How many drop (1drop=0.05ml) of 0.20M potassium iodide must we add to 0.010M Pb(NO3)2 to get precipitation of lead iodide to start if Ksp of lead iodide is 7.1x10^-9.
To determine the number of drops of 0.20M potassium iodide (KI) needed to initiate precipitation of lead iodide (PbI2), we can use the concept of molar ratios and the solubility product constant (Ksp) of lead iodide. Here's how:
1. Write the balanced equation for the precipitation reaction:
Pb(NO3)2 + 2KI -> PbI2 + 2KNO3
2. Determine the molar ratio between lead nitrate (Pb(NO3)2) and lead iodide (PbI2) from the balanced equation:
1 mole of Pb(NO3)2 produces 1 mole of PbI2
3. Calculate the concentration of lead ions (Pb2+) in the lead nitrate solution:
Concentration of Pb(NO3)2 = 0.010 M
4. Use the Ksp expression for lead iodide to calculate the concentration of iodide ions (I-) required for precipitation to occur:
Ksp = [Pb2+][I-]^2
Ksp = 7.1x10^-9
Since 1 mole of PbI2 produces 2 moles of I-, the concentration of I- will be twice that of Pb2+:
[I-] = sqrt(Ksp / 2)
[I-] = sqrt(7.1x10^-9 / 2)
5. Convert the concentration of iodide ions to molarity:
Molarity of I- = [I-] / 0.05 mL
Molarity of I- = (sqrt(7.1x10^-9 / 2)) / 0.05 mL
6. Calculate the volume of 0.20M potassium iodide (KI) solution required to get the desired concentration of iodide ions:
(Moles of I-) = (Molarity of I-) * (Volume of KI solution in L)

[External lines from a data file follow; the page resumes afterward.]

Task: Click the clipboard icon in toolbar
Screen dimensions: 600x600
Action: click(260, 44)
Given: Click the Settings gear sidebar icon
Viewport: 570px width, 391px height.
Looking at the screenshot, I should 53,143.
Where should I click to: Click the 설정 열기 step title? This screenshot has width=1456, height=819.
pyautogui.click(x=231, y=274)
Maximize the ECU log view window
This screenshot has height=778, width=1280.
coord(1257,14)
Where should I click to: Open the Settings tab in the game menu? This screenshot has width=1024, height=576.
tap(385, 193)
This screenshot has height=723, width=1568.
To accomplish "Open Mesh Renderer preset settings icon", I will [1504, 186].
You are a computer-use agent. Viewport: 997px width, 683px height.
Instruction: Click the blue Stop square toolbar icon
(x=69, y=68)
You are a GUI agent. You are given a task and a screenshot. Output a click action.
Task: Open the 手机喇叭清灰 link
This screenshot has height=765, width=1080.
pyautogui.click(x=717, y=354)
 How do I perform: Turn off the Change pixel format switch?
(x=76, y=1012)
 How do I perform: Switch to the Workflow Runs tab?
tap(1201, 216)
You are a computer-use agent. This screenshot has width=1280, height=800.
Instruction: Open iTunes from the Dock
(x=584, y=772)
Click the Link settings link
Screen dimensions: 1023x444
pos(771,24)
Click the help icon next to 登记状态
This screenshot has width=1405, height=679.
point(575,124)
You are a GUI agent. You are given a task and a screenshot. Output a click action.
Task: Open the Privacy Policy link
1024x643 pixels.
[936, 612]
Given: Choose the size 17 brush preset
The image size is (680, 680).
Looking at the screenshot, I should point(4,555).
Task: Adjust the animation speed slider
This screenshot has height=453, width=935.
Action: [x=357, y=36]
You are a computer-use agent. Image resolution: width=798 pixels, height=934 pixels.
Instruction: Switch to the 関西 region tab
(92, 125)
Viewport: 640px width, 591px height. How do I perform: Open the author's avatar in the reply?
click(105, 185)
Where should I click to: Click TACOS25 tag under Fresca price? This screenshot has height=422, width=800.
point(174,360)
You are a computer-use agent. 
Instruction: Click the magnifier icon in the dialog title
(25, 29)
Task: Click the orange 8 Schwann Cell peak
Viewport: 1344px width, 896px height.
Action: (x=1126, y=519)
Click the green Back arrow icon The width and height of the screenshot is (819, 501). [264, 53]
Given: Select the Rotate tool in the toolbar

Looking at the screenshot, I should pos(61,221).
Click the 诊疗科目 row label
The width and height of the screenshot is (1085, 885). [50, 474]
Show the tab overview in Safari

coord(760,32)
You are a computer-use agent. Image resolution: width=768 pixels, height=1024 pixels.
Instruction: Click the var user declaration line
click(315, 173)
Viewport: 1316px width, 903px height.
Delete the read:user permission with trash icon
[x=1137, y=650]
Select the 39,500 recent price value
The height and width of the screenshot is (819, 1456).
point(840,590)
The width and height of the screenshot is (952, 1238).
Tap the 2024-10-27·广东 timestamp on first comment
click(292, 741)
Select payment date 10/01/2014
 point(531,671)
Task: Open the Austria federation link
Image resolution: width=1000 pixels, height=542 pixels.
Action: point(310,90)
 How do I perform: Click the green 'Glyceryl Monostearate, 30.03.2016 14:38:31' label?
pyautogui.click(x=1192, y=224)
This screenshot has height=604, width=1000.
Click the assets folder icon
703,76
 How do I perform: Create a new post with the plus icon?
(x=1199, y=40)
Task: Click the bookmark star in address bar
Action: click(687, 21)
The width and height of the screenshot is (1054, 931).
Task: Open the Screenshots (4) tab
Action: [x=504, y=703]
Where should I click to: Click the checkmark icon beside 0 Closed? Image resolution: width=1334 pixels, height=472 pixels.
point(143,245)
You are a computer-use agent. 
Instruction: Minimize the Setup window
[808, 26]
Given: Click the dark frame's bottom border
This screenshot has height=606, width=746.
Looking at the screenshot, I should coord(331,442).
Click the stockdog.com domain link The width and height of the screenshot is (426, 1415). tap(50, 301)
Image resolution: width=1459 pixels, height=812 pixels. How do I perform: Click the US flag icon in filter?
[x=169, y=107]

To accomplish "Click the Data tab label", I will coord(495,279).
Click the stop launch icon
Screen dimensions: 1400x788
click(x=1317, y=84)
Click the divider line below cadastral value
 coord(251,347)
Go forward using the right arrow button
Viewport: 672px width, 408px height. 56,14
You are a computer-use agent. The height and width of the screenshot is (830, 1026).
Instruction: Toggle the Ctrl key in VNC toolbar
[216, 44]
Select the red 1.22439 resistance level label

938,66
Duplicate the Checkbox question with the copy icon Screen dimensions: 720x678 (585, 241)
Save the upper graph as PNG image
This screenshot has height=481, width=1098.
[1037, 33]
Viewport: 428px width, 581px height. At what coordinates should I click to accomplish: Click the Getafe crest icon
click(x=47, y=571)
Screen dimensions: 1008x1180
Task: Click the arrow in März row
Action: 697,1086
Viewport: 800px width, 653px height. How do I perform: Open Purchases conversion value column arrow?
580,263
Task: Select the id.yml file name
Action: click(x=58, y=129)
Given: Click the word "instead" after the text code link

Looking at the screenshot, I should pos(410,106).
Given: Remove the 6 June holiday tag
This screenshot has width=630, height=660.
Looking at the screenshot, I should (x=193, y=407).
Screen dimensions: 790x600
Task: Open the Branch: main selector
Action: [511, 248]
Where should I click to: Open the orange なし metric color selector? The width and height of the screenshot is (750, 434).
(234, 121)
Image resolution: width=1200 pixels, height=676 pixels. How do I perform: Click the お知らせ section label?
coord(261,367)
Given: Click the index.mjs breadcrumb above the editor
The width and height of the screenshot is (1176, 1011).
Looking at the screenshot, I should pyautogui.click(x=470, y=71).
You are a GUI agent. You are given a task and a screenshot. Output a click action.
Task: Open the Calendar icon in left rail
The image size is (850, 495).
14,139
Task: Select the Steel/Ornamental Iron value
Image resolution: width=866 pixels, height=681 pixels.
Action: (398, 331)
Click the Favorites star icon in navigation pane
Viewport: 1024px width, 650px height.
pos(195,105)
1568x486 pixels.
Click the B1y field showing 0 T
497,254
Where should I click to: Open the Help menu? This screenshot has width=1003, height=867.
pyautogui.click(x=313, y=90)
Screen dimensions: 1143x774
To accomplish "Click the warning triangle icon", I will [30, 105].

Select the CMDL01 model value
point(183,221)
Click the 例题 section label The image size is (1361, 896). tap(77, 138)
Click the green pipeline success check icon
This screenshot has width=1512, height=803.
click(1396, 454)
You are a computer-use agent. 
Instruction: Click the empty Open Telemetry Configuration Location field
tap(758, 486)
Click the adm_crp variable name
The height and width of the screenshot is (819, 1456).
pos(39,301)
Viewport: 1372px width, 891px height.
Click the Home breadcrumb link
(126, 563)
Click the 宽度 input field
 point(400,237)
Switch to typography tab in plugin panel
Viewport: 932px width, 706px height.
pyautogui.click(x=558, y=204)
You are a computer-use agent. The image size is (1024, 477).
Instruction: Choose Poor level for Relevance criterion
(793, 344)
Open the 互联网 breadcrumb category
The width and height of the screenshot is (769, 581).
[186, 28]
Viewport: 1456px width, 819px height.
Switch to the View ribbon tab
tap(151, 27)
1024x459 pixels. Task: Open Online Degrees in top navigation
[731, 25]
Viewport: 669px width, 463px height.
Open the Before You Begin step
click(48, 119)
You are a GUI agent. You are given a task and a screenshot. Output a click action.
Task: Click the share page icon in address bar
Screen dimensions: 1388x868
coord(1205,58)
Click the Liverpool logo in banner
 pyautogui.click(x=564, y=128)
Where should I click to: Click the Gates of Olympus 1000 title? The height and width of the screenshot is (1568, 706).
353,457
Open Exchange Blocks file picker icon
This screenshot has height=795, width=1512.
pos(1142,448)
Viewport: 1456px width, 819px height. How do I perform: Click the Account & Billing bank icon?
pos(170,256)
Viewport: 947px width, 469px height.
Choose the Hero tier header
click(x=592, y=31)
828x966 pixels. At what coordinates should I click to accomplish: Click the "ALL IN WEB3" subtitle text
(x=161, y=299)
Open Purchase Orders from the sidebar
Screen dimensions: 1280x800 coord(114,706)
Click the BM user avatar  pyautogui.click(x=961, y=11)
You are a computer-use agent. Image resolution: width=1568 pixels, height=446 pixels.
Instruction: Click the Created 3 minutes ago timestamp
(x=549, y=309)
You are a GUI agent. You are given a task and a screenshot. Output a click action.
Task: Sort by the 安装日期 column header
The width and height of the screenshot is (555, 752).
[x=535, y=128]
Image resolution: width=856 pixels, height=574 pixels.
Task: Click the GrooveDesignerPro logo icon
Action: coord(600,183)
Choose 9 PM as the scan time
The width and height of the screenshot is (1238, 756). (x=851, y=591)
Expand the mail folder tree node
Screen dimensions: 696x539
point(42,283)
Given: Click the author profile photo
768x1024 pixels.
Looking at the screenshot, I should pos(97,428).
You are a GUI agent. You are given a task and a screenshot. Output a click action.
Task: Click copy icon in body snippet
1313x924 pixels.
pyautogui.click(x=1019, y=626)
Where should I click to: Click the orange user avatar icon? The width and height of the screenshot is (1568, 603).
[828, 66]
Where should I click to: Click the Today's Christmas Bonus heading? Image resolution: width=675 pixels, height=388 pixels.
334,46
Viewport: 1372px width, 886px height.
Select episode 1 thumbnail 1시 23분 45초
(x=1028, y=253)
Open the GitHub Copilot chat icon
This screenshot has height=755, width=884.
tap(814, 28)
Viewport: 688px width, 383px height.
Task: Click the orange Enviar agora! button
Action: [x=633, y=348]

Moles of I- = (sqrt(7.1x10^-9 / 2)) * (Volume of KI in L)
Since we know that 1 drop is equal to 0.05 mL, we need to convert the volume to drops:
Volume of KI in drops = (Volume of KI in L) / 0.05 mL
7. Rearrange the equation from Step 6 to solve for the volume of KI in drops:
Volume of KI in drops = (Moles of I-) * (0.05 mL) / (sqrt(7.1x10^-9 / 2))
Now you can plug in the values and calculate the volume of 0.20M potassium iodide needed in drops to initiate precipitation of lead iodide.